A partir de cette date, l’échange de quotas d’émission devrait également couvrir les émissions de CO2 provenant du transport routier et des bâtiments, tandis que pour les particuliers, il ne s’appliquera – si tant est qu’il s’applique – qu’à partir de 2029.

… mais est-ce suffisant ?

Pour l’eurodéputé vert Michael Bloss, trop peu a été fait pour le climat depuis le début de la guerre contre l’Ukraine. Selon lui, l’UE n’a pas joué son rôle de pionnier dans la politique climatique internationale : « Elle s’est beaucoup concentrée sur la crise énergétique. L’UE approche même des Etats africains comme le Sénégal pour acheter du gaz. Ce n’est pas bon pour la protection du climat et cela rend notre politique climatique peu crédible ».

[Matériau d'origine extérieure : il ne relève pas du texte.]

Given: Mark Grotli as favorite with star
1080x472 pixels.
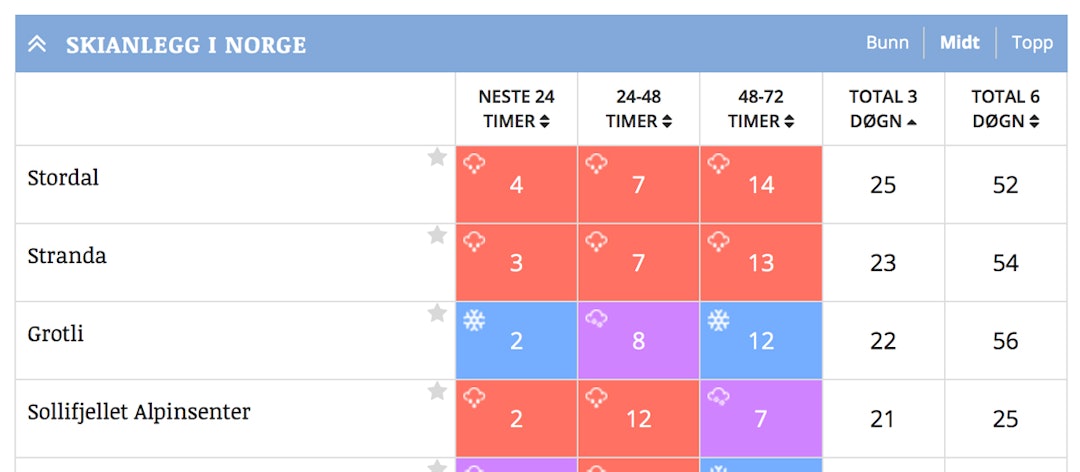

L’Union européenne a pourtant fixé les bonnes priorités dans ses décisions après le déclenchement de la guerre, explique Christoph Bals, directeur politique du groupe de réflexion Germanwatch : chercher de nouveaux fournisseurs d’énergie, faire des économies, passer rapidement aux énergies renouvelables. Toutefois, « en ce qui concerne les mesures concrètes, c’est surtout l’achat de gaz naturel liquéfié qui a été mis en avant jusqu’à présent. Exemple de l’Allemagne : dans le secteur des transports, mais aussi dans celui du bâtiment, les objectifs climatiques n’ont même pas été atteints jusqu’à présent. Nous devons pourtant accélérer l’abandon du pétrole et du gaz ».

De l’avis de nombreux spécialistes, il n’est pas encore certain que la guerre contre l’Ukraine favorise la transition de l’Europe vers l’énergie solaire, éolienne et hydraulique ou qu’elle renforce plutôt l’utilisation des combustibles fossiles. L' »alunissage » de l’Europe s’éloignerait donc.